DIRECTION - Return the lines from the start of the data entries up to and including the line containing "Action: click(x=236, y=173)", copied exactly.

Data entries:
=====

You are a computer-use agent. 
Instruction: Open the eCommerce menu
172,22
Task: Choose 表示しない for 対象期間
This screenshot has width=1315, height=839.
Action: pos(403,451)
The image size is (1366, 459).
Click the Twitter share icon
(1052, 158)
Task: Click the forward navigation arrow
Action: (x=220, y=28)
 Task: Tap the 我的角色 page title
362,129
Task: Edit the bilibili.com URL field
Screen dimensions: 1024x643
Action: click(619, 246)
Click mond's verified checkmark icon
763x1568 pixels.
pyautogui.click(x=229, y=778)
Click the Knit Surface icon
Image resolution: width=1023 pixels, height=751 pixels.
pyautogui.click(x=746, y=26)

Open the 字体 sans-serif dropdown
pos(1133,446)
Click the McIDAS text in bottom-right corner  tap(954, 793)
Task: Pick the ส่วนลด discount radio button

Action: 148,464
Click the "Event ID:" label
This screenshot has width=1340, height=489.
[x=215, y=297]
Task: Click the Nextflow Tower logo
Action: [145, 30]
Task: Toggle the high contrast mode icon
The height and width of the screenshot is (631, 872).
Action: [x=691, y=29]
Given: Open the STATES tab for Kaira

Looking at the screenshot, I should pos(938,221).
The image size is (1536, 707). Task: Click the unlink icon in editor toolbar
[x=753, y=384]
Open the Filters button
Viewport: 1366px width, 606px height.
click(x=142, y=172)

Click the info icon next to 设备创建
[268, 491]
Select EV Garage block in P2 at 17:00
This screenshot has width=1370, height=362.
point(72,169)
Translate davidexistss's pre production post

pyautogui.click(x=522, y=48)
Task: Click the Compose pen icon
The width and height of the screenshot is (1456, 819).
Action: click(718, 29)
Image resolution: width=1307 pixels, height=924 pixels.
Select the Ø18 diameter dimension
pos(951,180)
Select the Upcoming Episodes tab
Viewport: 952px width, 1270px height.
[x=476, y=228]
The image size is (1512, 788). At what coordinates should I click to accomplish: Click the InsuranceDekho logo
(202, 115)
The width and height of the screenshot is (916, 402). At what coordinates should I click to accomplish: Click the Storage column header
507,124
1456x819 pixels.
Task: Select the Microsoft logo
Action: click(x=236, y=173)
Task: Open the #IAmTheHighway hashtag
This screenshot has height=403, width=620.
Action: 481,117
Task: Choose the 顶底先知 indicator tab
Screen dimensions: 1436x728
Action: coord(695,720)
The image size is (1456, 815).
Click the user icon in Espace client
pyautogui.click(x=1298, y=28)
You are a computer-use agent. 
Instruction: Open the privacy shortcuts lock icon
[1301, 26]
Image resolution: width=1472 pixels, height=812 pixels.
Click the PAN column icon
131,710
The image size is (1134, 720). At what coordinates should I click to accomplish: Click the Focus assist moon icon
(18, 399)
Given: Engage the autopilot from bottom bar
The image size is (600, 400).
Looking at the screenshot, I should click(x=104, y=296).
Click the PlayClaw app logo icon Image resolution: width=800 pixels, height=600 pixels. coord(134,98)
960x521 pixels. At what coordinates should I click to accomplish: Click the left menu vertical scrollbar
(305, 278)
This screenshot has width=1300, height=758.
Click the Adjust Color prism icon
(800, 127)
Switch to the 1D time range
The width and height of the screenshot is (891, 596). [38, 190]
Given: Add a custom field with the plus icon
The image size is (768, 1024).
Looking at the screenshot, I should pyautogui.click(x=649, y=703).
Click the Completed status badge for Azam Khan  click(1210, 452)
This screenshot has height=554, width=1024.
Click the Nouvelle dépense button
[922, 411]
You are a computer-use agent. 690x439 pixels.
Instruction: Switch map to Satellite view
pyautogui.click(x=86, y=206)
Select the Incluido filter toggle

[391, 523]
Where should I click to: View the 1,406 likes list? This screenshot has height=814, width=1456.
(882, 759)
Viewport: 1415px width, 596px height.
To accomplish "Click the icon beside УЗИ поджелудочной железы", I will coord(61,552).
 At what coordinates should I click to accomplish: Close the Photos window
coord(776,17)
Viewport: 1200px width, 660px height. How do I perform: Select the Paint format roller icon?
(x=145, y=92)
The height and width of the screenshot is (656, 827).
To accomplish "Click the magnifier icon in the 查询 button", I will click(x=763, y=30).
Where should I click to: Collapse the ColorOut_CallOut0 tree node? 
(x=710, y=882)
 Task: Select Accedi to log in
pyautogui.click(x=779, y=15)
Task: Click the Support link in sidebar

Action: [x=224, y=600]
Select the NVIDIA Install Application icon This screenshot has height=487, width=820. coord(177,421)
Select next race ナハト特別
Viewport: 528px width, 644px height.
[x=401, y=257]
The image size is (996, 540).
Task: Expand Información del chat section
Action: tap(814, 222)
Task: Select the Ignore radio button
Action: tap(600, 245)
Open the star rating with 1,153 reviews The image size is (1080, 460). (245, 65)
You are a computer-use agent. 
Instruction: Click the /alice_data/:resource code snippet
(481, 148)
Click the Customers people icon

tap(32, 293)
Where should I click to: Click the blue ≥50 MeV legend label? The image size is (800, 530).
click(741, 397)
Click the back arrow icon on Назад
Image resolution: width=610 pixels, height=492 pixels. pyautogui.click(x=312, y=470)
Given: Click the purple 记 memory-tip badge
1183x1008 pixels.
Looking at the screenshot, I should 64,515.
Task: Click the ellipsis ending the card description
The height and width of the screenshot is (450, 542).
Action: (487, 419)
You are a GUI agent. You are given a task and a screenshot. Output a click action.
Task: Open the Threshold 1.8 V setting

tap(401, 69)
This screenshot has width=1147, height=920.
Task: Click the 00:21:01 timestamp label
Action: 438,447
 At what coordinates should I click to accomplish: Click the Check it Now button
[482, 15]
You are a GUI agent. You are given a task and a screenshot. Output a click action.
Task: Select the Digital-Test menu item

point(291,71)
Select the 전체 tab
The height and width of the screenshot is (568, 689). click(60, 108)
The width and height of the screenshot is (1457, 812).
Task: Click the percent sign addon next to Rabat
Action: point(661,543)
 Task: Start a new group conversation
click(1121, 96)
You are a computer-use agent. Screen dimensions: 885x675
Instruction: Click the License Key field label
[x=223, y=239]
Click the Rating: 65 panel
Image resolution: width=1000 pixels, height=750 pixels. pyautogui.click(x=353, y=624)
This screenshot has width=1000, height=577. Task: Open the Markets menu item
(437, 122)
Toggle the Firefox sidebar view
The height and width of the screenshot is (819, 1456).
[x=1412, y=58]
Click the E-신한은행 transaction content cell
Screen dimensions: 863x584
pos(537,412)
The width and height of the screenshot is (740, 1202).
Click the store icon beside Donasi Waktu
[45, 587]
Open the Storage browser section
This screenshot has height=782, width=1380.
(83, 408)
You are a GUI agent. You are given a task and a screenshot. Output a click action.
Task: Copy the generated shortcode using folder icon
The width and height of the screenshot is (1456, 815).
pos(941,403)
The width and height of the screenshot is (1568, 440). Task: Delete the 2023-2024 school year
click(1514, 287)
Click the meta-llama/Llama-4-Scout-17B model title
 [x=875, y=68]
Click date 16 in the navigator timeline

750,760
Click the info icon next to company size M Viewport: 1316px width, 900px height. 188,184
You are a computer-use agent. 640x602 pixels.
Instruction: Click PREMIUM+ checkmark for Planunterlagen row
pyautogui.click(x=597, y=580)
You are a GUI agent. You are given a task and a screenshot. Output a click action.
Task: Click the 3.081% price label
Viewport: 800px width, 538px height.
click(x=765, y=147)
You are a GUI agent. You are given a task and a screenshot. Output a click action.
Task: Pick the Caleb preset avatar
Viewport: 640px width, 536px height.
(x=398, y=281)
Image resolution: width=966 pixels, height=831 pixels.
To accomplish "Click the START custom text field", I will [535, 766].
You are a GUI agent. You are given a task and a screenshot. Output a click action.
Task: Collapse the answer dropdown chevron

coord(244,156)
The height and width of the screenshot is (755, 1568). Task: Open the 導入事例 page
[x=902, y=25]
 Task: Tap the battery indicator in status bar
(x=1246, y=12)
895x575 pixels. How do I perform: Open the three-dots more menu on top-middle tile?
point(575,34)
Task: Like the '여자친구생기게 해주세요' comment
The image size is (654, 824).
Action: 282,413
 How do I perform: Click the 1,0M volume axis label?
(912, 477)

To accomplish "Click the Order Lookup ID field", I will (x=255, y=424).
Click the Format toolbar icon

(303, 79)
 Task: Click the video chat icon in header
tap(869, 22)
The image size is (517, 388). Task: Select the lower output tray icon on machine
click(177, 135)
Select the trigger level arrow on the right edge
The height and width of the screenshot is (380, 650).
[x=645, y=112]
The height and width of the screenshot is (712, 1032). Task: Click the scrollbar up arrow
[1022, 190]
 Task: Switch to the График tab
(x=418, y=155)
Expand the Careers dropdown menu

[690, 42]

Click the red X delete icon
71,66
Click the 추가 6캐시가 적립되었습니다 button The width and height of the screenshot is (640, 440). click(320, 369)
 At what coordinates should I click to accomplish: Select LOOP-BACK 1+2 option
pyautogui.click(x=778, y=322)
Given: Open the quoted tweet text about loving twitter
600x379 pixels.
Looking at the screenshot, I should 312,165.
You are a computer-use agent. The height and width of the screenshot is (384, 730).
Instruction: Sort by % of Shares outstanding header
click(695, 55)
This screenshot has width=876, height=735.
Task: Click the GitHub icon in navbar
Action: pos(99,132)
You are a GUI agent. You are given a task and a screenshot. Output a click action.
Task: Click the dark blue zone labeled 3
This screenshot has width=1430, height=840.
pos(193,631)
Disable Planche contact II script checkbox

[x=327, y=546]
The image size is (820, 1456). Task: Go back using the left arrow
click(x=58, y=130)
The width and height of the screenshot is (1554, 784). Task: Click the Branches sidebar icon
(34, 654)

=====

RESPONSE BELOW -
You are a computer-use agent. 
Instruction: Open the eCommerce menu
172,22
Task: Choose 表示しない for 対象期間
This screenshot has width=1315, height=839.
Action: pos(403,451)
The image size is (1366, 459).
Click the Twitter share icon
(1052, 158)
Task: Click the forward navigation arrow
Action: (x=220, y=28)
 Task: Tap the 我的角色 page title
362,129
Task: Edit the bilibili.com URL field
Screen dimensions: 1024x643
Action: click(619, 246)
Click mond's verified checkmark icon
763x1568 pixels.
pyautogui.click(x=229, y=778)
Click the Knit Surface icon
Image resolution: width=1023 pixels, height=751 pixels.
pyautogui.click(x=746, y=26)

Open the 字体 sans-serif dropdown
pos(1133,446)
Click the McIDAS text in bottom-right corner  tap(954, 793)
Task: Pick the ส่วนลด discount radio button

Action: 148,464
Click the "Event ID:" label
This screenshot has width=1340, height=489.
[x=215, y=297]
Task: Click the Nextflow Tower logo
Action: [145, 30]
Task: Toggle the high contrast mode icon
The height and width of the screenshot is (631, 872).
Action: [x=691, y=29]
Given: Open the STATES tab for Kaira

Looking at the screenshot, I should pos(938,221).
The image size is (1536, 707). Task: Click the unlink icon in editor toolbar
[x=753, y=384]
Open the Filters button
Viewport: 1366px width, 606px height.
click(x=142, y=172)

Click the info icon next to 设备创建
[268, 491]
Select EV Garage block in P2 at 17:00
This screenshot has width=1370, height=362.
point(72,169)
Translate davidexistss's pre production post

pyautogui.click(x=522, y=48)
Task: Click the Compose pen icon
The width and height of the screenshot is (1456, 819).
Action: click(718, 29)
Image resolution: width=1307 pixels, height=924 pixels.
Select the Ø18 diameter dimension
pos(951,180)
Select the Upcoming Episodes tab
Viewport: 952px width, 1270px height.
[x=476, y=228]
The image size is (1512, 788). At what coordinates should I click to accomplish: Click the InsuranceDekho logo
(202, 115)
The width and height of the screenshot is (916, 402). At what coordinates should I click to accomplish: Click the Storage column header
507,124
1456x819 pixels.
Task: Select the Microsoft logo
Action: click(x=236, y=173)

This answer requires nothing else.